This Week’s
Cover: IRON MAN 2
July 17th 2009
Entertainment
Weekly's second annual Comic-Con preview issue
features Iron Man 2 on the cover, and
inside it’s packed with exclusive first looks at
highly anticipated TV shows, comic books, and
movies.
The first
Iron Man blasted Robert Downey Jr.
back to stardom, and the superhero franchise is
readying to return to the big screen on May 7,
2010. Iron Man will battle new villain
Mickey Rourke, size up Scarlett
Johansson (exclusive photo of ScarJo as
Black Widow, after the jump!), and, hopefully,
prove that the success of the first movie wasn’t
a fluke. Downey knows the movie isn't an
underdog this time around. "There are a
lot more invisible eyes on us now," he
says.
When Marvel
Studios first announced the sequel, no one was
sure what the movie would be about. Downey,
director Jon Favreau,
screenwriter Justin Theroux, and the rest of the
creative team struck upon the idea of
introducing two very different foes for Stark.
On one side is Justin Hammer (Sam
Rockwell), a fast-talking weapons
manufacturer who fancies himself the next Tony
Stark; on the other, Vanko, who, while
incarcerated in a Russian prison, creates his
own battle-suit, which shoots devastating,
whip-like beams. Hammer and Whiplash join forces
to take down Downey’s character, Tony Stark.

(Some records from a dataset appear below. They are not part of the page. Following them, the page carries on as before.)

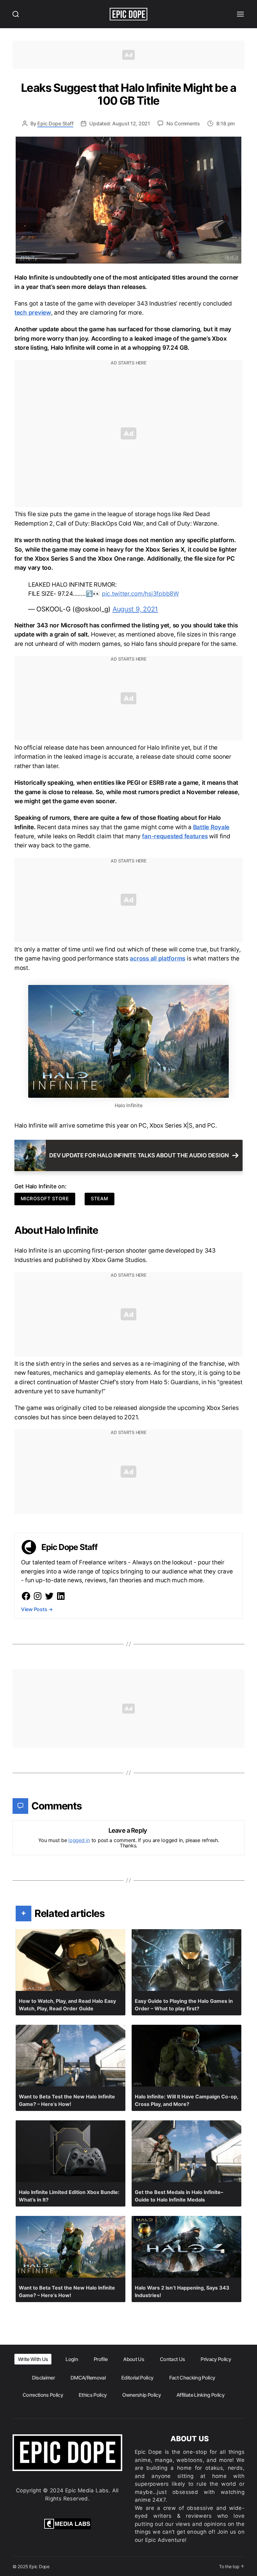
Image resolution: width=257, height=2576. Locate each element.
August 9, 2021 (135, 609)
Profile (101, 2359)
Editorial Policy (137, 2377)
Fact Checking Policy (192, 2377)
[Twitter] (49, 1596)
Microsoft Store (45, 1199)
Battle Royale (211, 827)
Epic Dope (39, 2566)
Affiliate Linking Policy (200, 2395)
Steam (99, 1199)
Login (72, 2359)
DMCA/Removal (88, 2377)
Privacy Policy (216, 2359)
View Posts (37, 1609)
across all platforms (157, 958)
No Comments (183, 123)
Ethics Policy (93, 2395)
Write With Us (33, 2359)
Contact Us (172, 2359)
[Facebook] (26, 1596)
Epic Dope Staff (55, 123)
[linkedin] (61, 1596)
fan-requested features (174, 836)
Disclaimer (43, 2377)
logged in (79, 1840)
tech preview (32, 312)
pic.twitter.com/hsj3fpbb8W (140, 593)
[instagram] (38, 1596)
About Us (133, 2359)
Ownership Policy (141, 2395)
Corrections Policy (43, 2395)
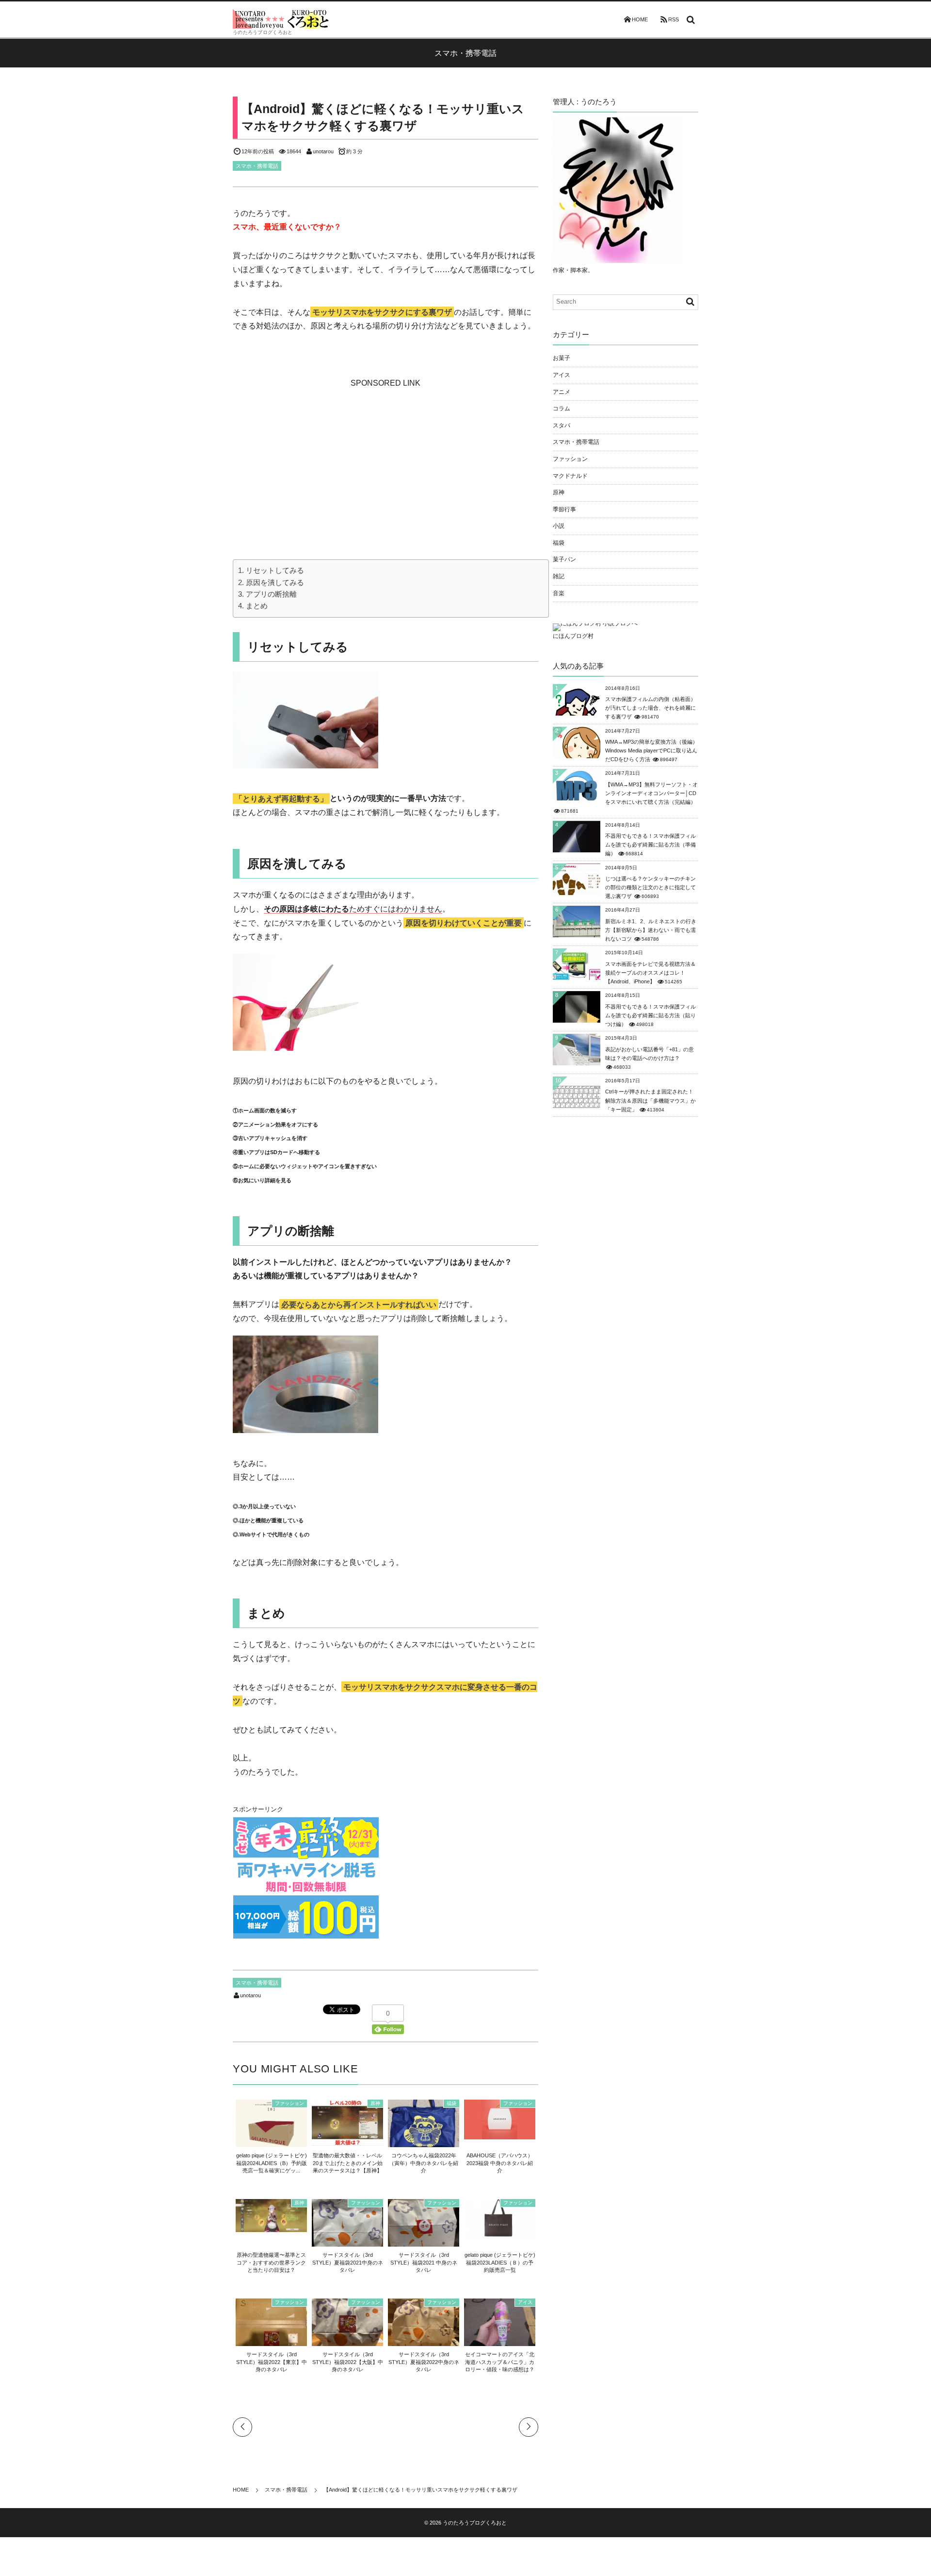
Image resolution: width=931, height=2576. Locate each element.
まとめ (257, 606)
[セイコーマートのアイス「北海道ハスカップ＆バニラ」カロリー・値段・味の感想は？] (499, 2342)
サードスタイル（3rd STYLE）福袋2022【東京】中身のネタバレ (271, 2361)
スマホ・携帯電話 (257, 166)
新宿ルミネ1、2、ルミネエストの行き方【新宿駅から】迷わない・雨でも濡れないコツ (650, 930)
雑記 (558, 576)
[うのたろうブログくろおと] (281, 19)
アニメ (561, 392)
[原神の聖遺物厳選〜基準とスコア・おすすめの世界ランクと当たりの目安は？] (271, 2227)
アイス (525, 2302)
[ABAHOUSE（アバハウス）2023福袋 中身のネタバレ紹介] (499, 2134)
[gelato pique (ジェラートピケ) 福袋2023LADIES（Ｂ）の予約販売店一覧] (499, 2234)
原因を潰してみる (275, 582)
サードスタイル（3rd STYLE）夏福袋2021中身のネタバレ (347, 2262)
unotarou (323, 151)
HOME (640, 19)
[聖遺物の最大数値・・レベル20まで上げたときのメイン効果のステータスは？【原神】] (347, 2140)
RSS (673, 19)
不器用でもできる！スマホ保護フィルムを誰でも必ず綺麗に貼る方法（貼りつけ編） (650, 1015)
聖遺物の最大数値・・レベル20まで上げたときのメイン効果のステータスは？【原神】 (348, 2162)
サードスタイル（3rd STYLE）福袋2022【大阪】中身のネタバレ (347, 2361)
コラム (561, 408)
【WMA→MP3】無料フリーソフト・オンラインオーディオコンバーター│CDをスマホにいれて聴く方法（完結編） (651, 793)
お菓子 (561, 358)
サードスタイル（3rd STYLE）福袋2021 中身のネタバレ (423, 2262)
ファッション (289, 2103)
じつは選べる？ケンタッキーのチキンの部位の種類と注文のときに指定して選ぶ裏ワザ (650, 887)
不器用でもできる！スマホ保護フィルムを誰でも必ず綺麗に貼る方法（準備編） (650, 844)
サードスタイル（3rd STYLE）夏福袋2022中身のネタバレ (423, 2361)
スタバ (561, 425)
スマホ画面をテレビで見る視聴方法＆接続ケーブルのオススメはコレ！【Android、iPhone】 (650, 972)
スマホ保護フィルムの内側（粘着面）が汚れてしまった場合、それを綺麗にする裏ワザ (650, 707)
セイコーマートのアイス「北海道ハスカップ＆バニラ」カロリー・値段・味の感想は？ (499, 2361)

Rourke, for his part, wanted to instill some
lightness into the role of the heavy. "I
told Favreau, 'I don't want to just play him as
a one-dimensional p----,'" he says.
"He let me have a cockatoo, who I talk
to and get drunk with while I’m making my suit."
Just as the
deals were being hammered out, Terrence
Howard -- who had played Stark’s best
friend -- fell out of the sequel in a public
salary dispute. The role was re-cast, with Don
Cheadle stepping in. "We had to make
some tough deals," says Marvel Studios
president Kevin Feige. "When they got
public, you go, 'That sucks. Okay, you want a
peek behind the curtain? Here you are!'" Says
Cheadle, "Terrence and I couldn’t be more
different. We address it head-on in the movie in
one exchange. We're not trying to fool people."
(Cheadle admits he didn’t know much about
Marvel’s superhero before the first movie came
out: "I always thought Iron Man was a
robot.")
Adding more
flesh and blood to the new movie, Scarlett
Johansson joined the cast as Stark’s mysterious
new assistant, Natasha, who has an alter ego of
her own, Black Widow. That introduction
inevitably sparks romantic tension between Stark
and former assistant Pepper Potts (Gwyneth
Paltrow), who’s been promoted to CEO of
Stark Industries. "The men want it to
be, like, 'Ooh, the girls are fighting over
Tony,' but it's not as standard as that,"
says Paltrow. "There's a weird male
catfight fantasy. Downey agrees. He
believes what differentiates the franchise from
other superhero series can be summarized as
follows: "We're horny. Not, like,
can't-bring-your-kids horny, but just¼horny."